## STUDY MATERIAL
•••••

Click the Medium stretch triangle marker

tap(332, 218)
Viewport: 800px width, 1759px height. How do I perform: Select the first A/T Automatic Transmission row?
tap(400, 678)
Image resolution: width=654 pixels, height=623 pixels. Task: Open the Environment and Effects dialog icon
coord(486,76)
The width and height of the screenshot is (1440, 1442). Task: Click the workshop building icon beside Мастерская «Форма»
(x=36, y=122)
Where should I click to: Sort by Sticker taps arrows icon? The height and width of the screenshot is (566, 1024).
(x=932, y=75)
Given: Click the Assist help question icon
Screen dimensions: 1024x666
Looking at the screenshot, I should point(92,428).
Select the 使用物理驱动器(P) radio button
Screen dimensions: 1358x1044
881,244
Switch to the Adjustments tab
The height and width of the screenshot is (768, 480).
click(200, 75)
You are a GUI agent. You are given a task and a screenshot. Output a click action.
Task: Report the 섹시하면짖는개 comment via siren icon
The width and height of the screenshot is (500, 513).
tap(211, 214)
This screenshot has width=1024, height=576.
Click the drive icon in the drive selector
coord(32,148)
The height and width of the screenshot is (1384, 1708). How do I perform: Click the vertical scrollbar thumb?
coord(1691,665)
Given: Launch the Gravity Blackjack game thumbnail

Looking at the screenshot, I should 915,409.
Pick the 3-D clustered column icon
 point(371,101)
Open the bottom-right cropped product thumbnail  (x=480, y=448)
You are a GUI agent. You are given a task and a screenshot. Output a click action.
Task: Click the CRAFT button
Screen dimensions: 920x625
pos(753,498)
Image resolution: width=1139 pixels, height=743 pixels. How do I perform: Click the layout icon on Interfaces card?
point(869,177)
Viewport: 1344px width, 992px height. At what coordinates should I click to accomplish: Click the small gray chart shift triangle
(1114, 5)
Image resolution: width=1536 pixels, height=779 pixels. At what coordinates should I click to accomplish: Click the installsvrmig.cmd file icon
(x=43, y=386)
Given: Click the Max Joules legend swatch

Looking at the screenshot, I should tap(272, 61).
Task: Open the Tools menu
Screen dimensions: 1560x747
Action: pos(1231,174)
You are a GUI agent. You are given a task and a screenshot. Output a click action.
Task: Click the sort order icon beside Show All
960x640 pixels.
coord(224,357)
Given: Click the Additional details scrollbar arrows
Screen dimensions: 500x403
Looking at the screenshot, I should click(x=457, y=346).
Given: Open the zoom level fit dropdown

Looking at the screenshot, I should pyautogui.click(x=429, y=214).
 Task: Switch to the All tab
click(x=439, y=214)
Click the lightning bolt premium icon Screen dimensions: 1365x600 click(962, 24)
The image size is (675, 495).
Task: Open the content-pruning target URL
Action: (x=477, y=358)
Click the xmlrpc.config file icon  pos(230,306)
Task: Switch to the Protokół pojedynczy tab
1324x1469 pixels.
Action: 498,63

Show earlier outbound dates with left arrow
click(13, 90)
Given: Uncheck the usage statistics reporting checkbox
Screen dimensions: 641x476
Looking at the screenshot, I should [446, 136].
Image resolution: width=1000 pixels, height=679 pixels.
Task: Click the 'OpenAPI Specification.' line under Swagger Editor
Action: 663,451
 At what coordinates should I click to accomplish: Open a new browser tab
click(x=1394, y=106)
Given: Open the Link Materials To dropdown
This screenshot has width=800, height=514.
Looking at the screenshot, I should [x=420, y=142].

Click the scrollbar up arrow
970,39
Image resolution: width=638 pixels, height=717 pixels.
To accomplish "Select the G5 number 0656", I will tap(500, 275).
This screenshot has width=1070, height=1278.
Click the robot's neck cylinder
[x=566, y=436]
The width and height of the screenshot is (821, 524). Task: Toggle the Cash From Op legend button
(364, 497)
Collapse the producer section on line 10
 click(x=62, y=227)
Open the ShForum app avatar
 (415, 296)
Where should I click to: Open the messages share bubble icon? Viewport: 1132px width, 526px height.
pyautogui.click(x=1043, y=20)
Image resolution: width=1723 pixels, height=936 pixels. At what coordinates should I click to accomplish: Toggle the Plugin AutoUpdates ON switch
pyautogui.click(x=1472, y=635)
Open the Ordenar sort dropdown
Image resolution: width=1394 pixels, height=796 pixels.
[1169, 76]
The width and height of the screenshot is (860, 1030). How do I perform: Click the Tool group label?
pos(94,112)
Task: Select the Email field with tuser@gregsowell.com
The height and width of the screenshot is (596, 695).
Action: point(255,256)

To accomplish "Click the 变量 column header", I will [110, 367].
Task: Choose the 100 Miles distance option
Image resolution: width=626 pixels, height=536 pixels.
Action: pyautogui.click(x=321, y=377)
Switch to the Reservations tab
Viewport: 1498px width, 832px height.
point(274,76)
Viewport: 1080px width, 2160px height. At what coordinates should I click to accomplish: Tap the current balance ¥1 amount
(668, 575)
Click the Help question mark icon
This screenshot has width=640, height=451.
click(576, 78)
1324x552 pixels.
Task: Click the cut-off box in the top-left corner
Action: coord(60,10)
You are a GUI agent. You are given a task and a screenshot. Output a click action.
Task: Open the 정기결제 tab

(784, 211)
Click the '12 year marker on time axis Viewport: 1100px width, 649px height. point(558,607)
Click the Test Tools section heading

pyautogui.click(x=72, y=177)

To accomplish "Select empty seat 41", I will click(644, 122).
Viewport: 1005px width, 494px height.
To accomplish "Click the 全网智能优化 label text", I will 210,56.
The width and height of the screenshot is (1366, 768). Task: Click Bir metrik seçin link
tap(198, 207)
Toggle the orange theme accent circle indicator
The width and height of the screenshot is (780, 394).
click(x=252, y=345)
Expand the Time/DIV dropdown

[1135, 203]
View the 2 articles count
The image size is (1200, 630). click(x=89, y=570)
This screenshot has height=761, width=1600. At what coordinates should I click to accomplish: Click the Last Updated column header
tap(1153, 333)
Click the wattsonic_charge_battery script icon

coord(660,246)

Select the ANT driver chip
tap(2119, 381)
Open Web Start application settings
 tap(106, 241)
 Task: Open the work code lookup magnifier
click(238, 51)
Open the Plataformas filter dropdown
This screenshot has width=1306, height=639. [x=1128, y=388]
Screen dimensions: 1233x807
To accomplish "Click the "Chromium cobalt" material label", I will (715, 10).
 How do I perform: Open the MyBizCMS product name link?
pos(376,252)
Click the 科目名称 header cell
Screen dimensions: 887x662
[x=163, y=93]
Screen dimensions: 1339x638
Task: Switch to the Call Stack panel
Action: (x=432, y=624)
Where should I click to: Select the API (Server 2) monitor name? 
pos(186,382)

•••••

## WHAT THE TASK ASKS
Track down all lines above with the string "question" and copy them.

## FINAL ANSWER
Given: Click the Assist help question icon
Click the Help question mark icon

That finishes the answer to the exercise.